─── The input ───
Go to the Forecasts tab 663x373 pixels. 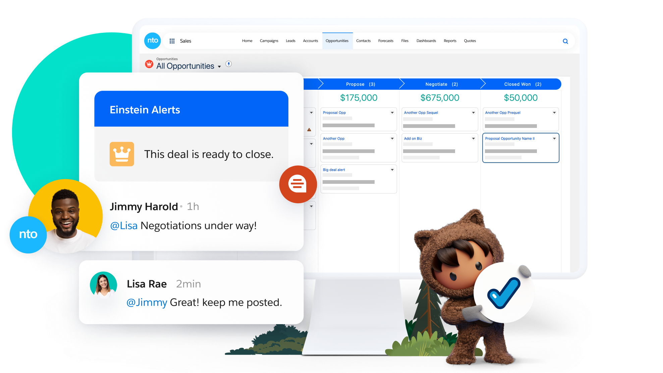pos(386,41)
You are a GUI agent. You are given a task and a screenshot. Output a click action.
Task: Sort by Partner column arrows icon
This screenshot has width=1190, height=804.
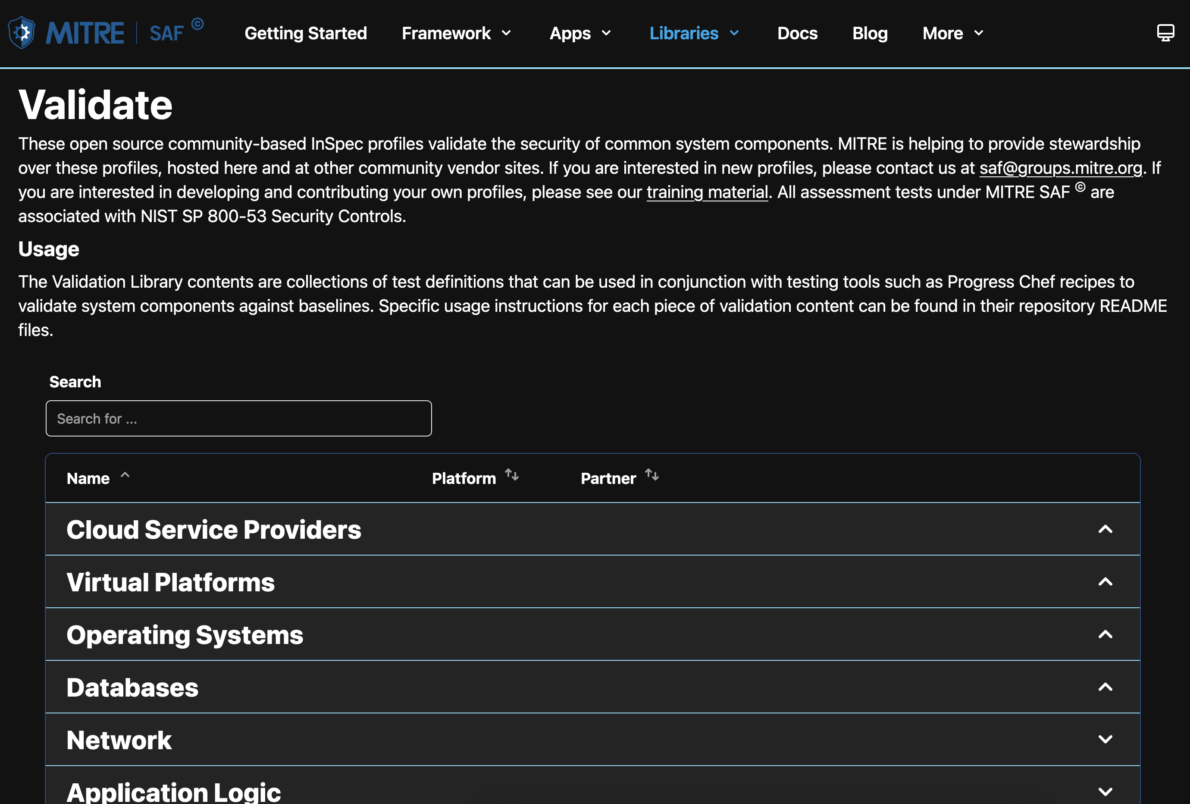pos(651,475)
───
Reproduce exactly, and only, the lines that begin at the one containing "You are a GUI" and end with the final line of the data, both included, while omitting every picture.

## Result
You are a GUI agent. You are given a task and a screenshot. Output a click action.
Task: Sort by Partner column arrows icon
This screenshot has width=1190, height=804.
pos(651,475)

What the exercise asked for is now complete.